As of the end of July 1988, Michael Dukakis, just nominated at Atlanta, had opened up an 18-point lead, and Bush was deeply disliked by the media that wanted an end to the "Decade of Greed." But when Dukakis disappeared from the radar, conservatives—using issues poll-tested by Atwater—ripped into him for his membership in the ACLU ("Anti-Christian Liberties Union"), his hostility to gun ownership, his veto of a Massachusetts law to force schoolteachers to lead their students in the Pledge of Allegiance, and his release on furloughs of imprisoned felons, including Willie Horton, who brutalized and raped a woman in Maryland after fleeing while on a weekend pass.
Savaging Dukakis on these social issues all through August and the convention in New Orleans, the Republicans roared from 17 points behind to 8 ahead—a 25-point turnaround. By Labor Day, Bush had a seven-point lead that he never lost. It was Lee Atwater's greatest achievement.
But because Willie Horton was black and his victim was white, liberals for four years denounced an increasingly defensive Bush for having run a "racist campaign." To a country-club Republican, marinated in guilt over America's past, there is no more wounding charge. In 1992 Bush and James Baker III resolved to run a high-minded Republican campaign. No more Willie Horton ads. And with Atwater gone, Bush had no one to alert him to the rumbles on the right, and no one to tell him that survival depended on skinning Bill Clinton on the social issues, and on integrity and morality, where the Clintons were vulnerable.
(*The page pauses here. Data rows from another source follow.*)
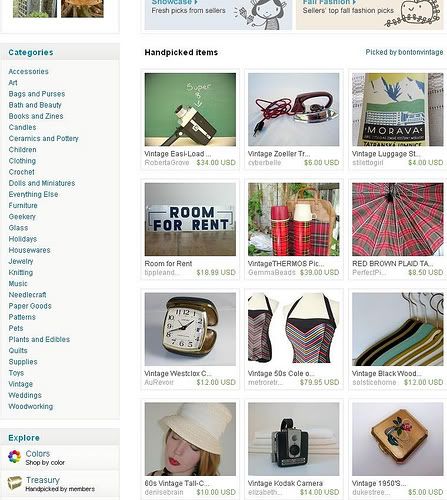Click the Treasury chest icon

tap(15, 483)
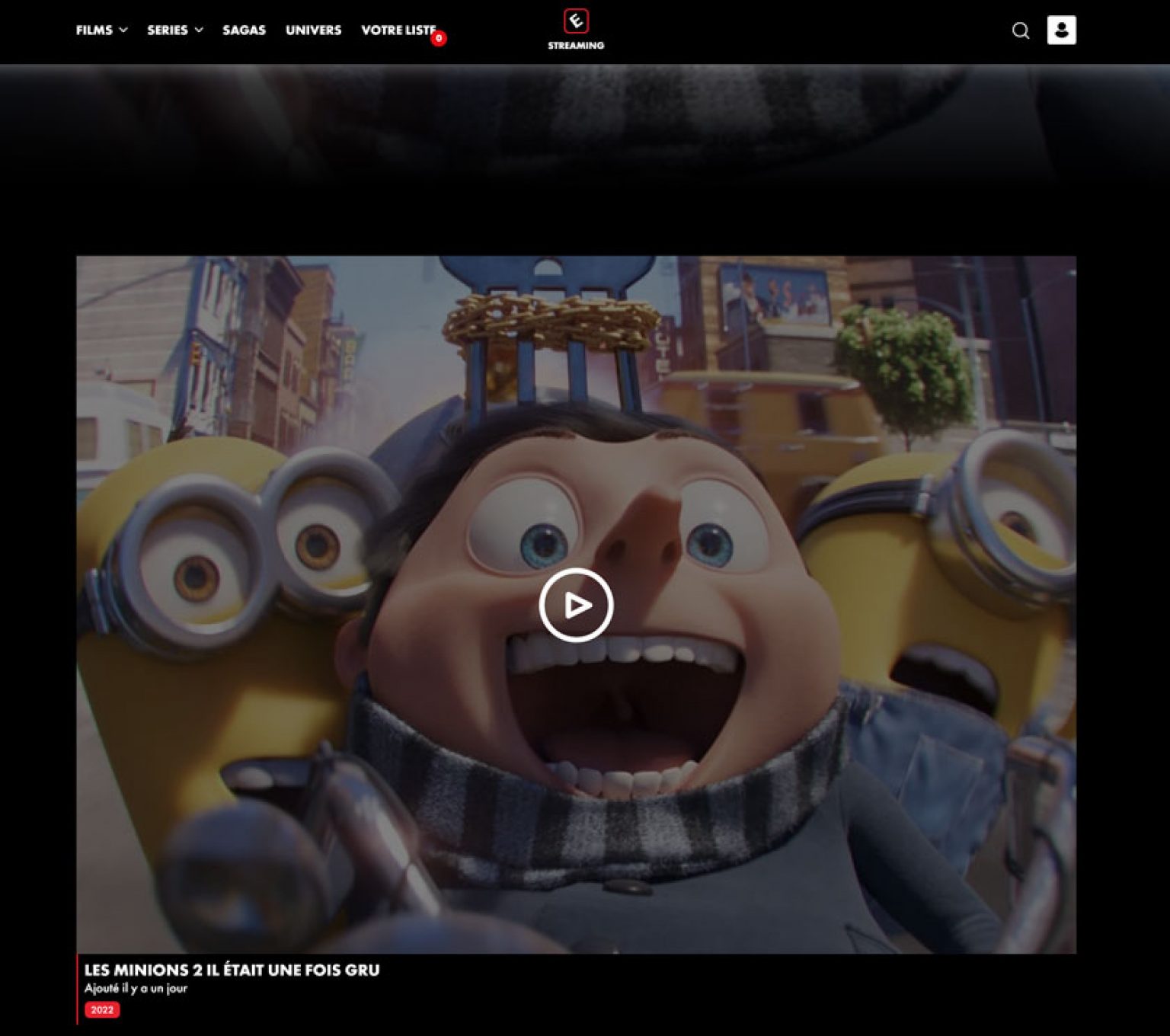Click the dark hero banner below the navbar

(x=585, y=130)
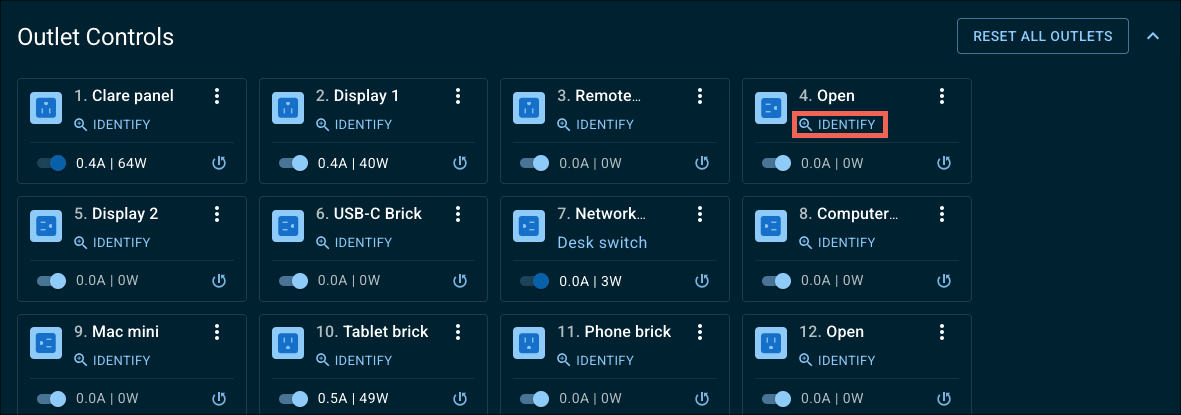This screenshot has height=415, width=1181.
Task: Click Identify on outlet 4 Open
Action: [x=840, y=124]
The son, who saw all this happen, has gone to school on his father's mistakes and learned his lessons well.
Whereas his father broke his pledge and raised taxes, George W. has midwifed two of the three largest tax cuts in history. Whereas the father was contemptuous of conservatives, the son has courted them. Whereas the father vacationed in Kennebunkport, the son goes home to Crawford. Whereas the father is all Yale Yankee, the son is Midland-Odessa. Indeed, aides assure conservatives that although he remains his father's son, in his politics and policies George W. is Reagan's true heir.
All of which again raises the question: Is Bush beatable in 2004?
Right now, it appears most improbable. Not only has Bush won two wars in two years, but after 9/11—when he led the nation in mourning and resolve to avenge the atrocities—Bush bonded with the people in a way that his father never had. Like Reagan, he has an emotional hold on a vast slice of America, a hold that may be almost impossible to shake loose.